William, what is the difference between forecasting and predicting the future?
Weather forecasting is a concept you might consider. Weather forecasts and predictions can be made by your favorite meteorologist or smartphone weather app.
A prediction is a single-value, deterministic estimation of future uncertainty. A forecast is a probabilistic estimate of the possible outcomes of future uncertainty.
I don’t get it!
Weather forecasters predict high temperatures and low temperatures for the next day. For example, South Florida’s daytime high temperature prediction for tomorrow is 90 degrees Fahrenheit.
Although I know it might not be exactly 90 degrees tomorrow I have an intuitive tolerance of error for predicted temperatures. Tomorrow’s temperature could rise to 88 degrees or rise to 92 degrees. It’s going to get hot, regardless of what.
Meteorologists can forecast the likelihood of rain tomorrow.
Tomorrow’s rainfall forecast is for 50% of the area where I live. Rain tomorrow is possible, but not probable.
It might rain tomorrow, but that doesn’t tell me much. Weather forecasters use a percentage to express the likelihood of rain.
It’s done! Which one is better?
Both forecasts and predictions are useful!
Predictions are easier to make and share when we need quick estimates of the future. However, predictions that are based on uncertainty can be dangerous if there isn’t a common understanding of the risks involved.
We should not predict, but forecast in order to convey our uncertainty.
This is fine for the weather, but what does it have to do with work? How can forecasting help me better manage stakeholder expectations
Have you ever given a project forecast for cost or schedule early on in a project’s lifespan, but the sponsor took those early predictions as firm commitments.
Hasn’t everyone? !
It’s better to create a forecast if you need to convey uncertainty about your estimate. A bell-shaped probability curve is often used to communicate the probabilities of an uncertain future.
Forecasting allows you to make statements such as these:
“With 80% confidence, that project can be completed for $300,000.
“If we want 95% confidence, we will need a budget of $340,000.”
“Yes, we can reduce the budget by $30,000. “Yes, we can cut the budget by $30,000. But I’m only 60% certain that the project will not exceed its budget. Are you willing to take that risk?
How about helping my sponsor/organization make better decisions?

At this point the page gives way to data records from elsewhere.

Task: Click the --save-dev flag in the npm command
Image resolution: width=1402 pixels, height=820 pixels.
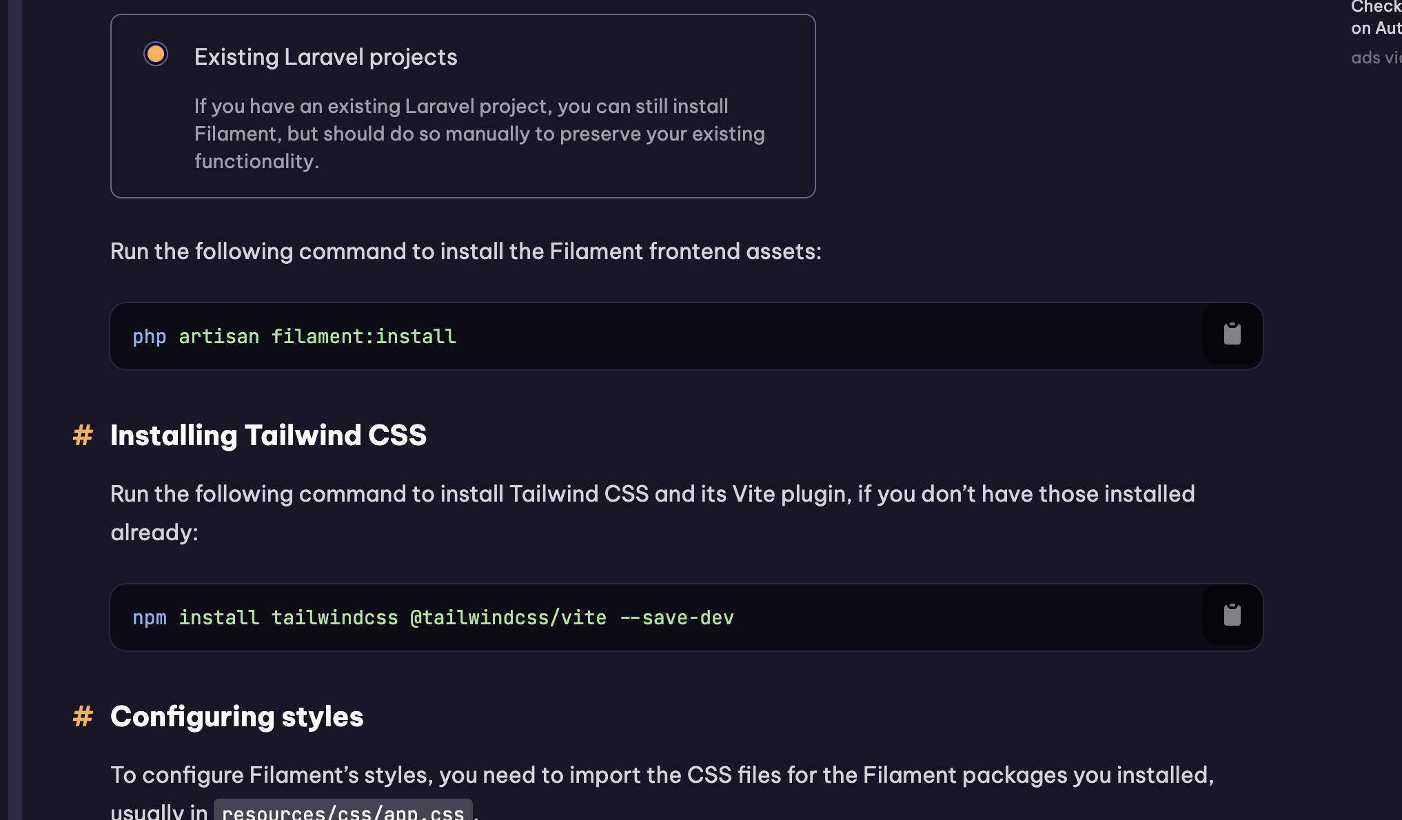Action: pyautogui.click(x=677, y=618)
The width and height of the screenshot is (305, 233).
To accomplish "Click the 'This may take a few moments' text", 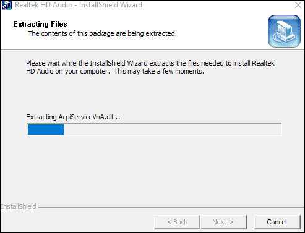I will [159, 71].
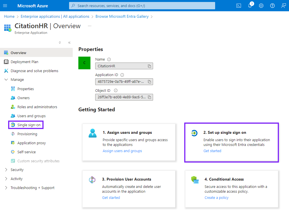Navigate to Home via the breadcrumb
This screenshot has width=289, height=211.
click(9, 16)
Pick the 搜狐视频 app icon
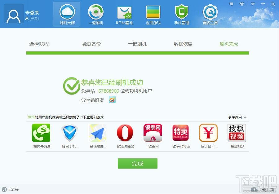The width and height of the screenshot is (279, 194). (x=237, y=133)
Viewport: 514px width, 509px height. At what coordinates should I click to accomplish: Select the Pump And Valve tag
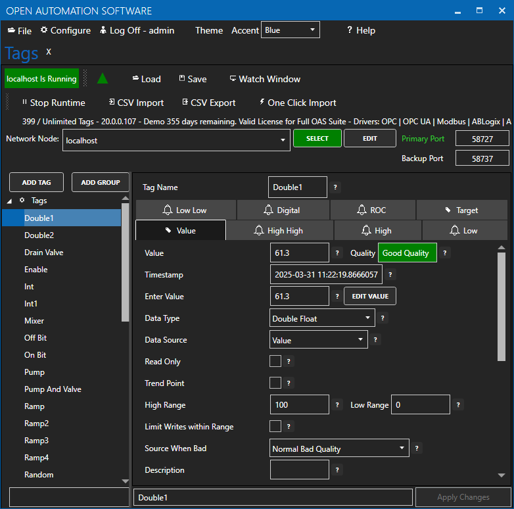tap(53, 389)
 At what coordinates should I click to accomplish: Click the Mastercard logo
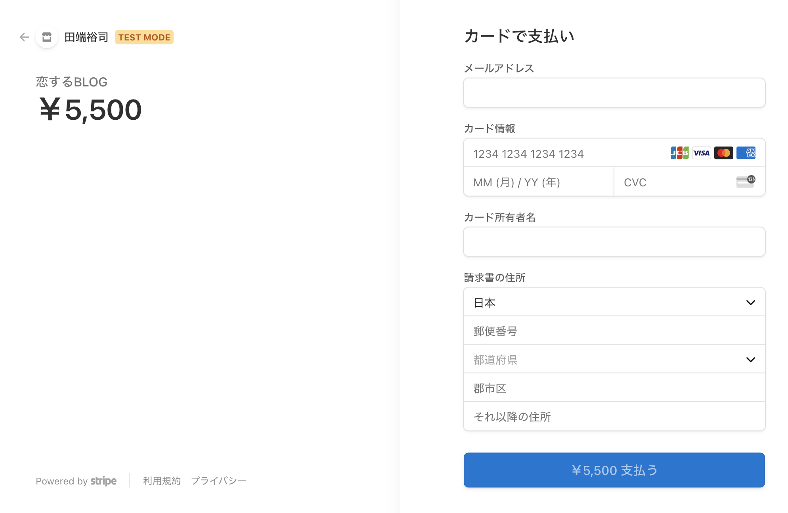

Let’s say you are my project sponsor and you want to get an early, high-level estimate of the cost of the project we’re about start. Let’s say you are willing to invest as much as $1M in this project.
Would you consider funding the project if I gave you a $900,000 project cost prediction, which is my “most likely” outcome?

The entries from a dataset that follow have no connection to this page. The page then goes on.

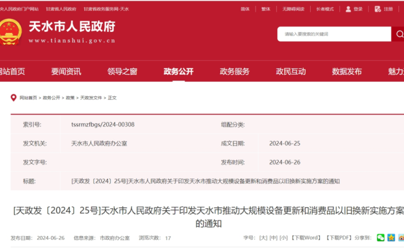Open 天水发文件 breadcrumb link
Viewport: 404px width, 249px height.
[x=91, y=98]
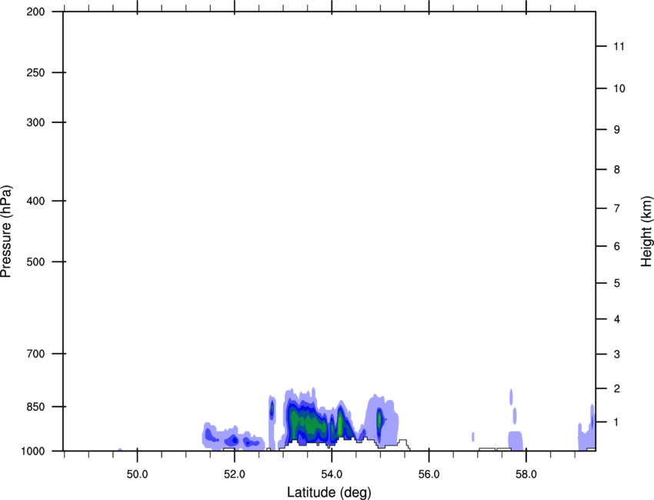Click the 300 hPa pressure label
The width and height of the screenshot is (654, 500).
35,122
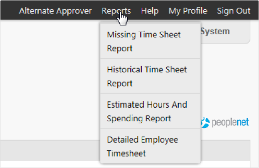
Task: Click the blank space in the rounded panel below System
Action: (x=224, y=39)

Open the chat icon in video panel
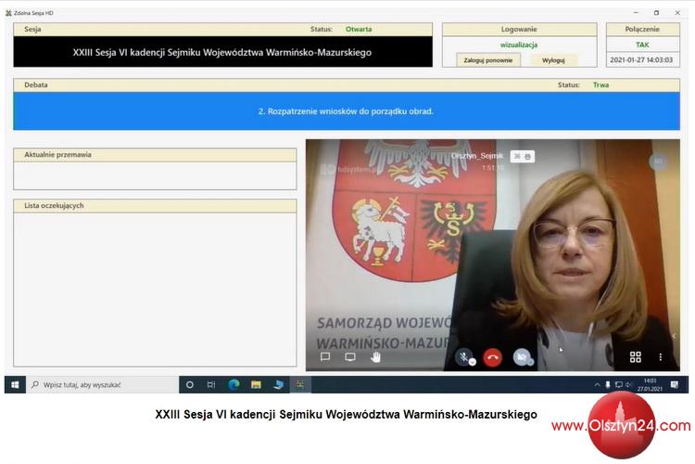tap(325, 357)
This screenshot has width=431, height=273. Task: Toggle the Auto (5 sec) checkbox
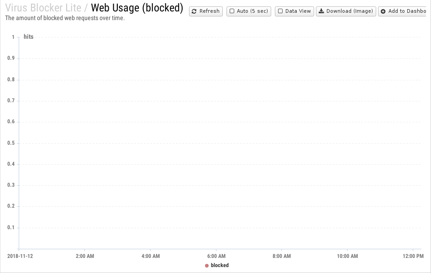(x=232, y=11)
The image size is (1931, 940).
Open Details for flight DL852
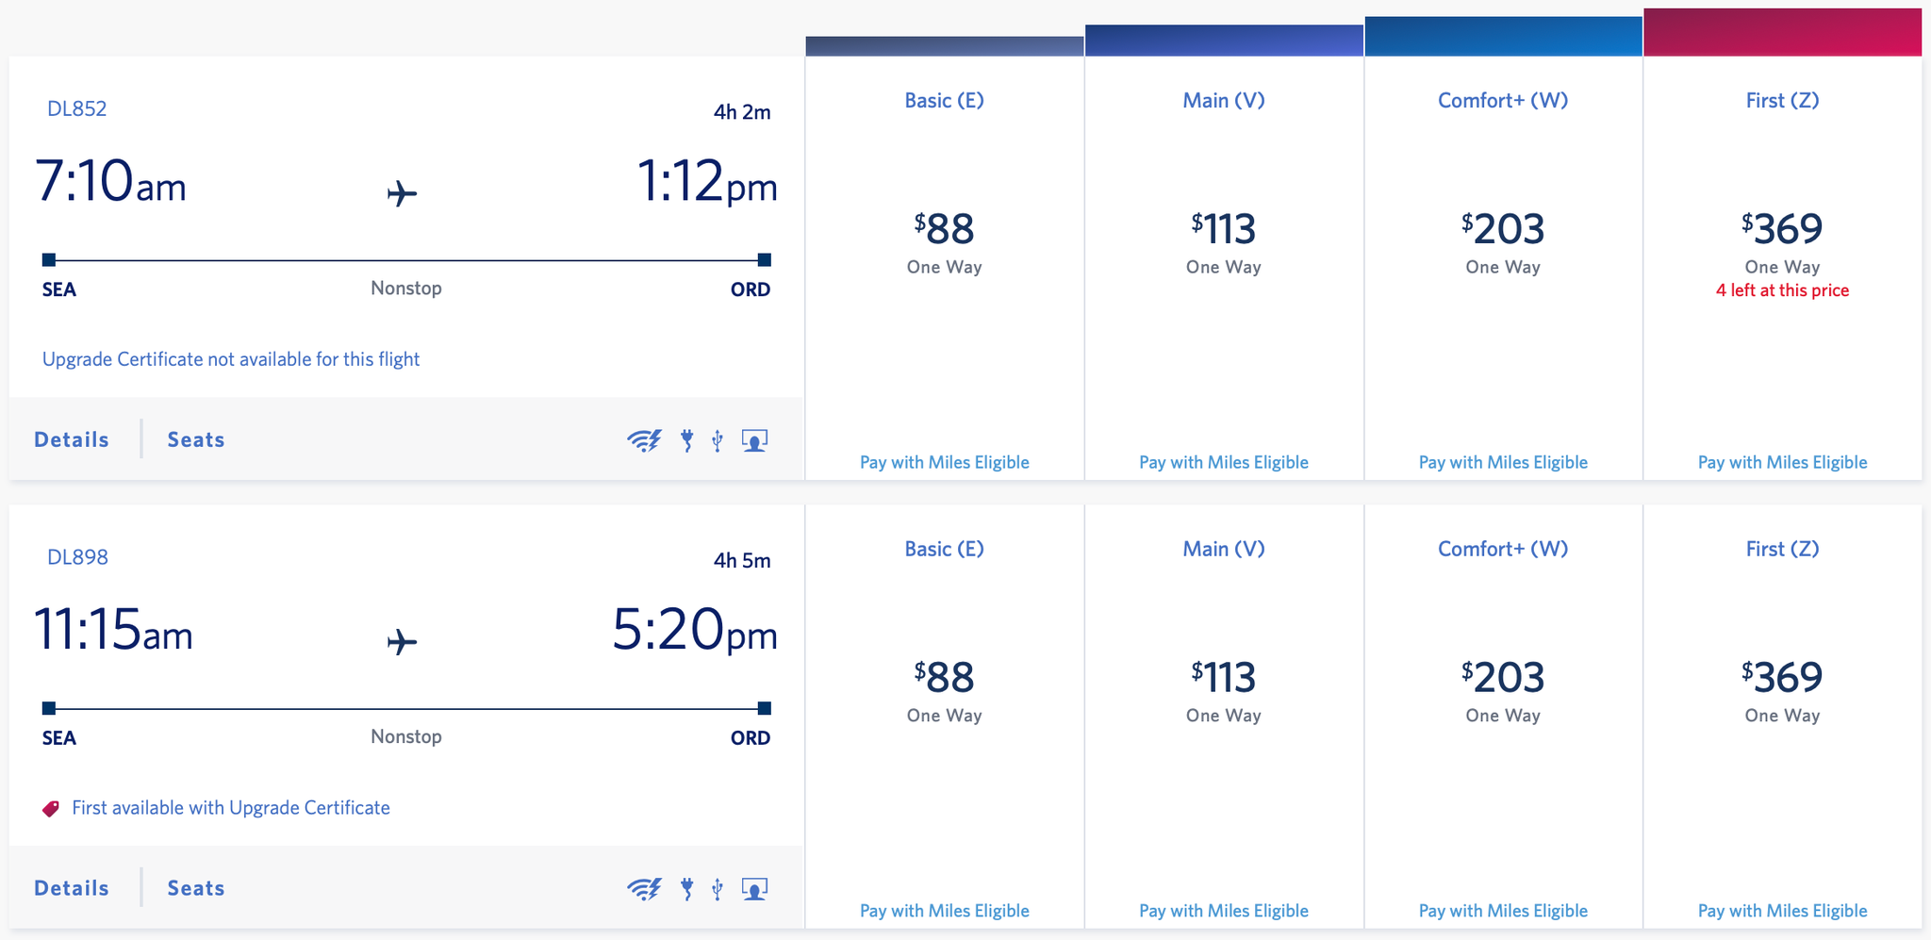pos(70,438)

Most likely. My cost prediction is lower than your spending threshold. However, my cost prediction does not convey any uncertainty I have about the project’s “most likely” outcome.
Let’s say I created a cost forecast for a project. This might look something like this:
It is easy to see the cost uncertainty associated with your project. Even though $900,000. is the most likely outcome, there is still a chance that your project will exceed your $1M funding threshold.
But what risk is there? Let’s take a look at the same forecast but in a different way:
Yikes! My forecast shows that there is a 29% chance (the orange pie slice) that the project might cost more than you anticipate.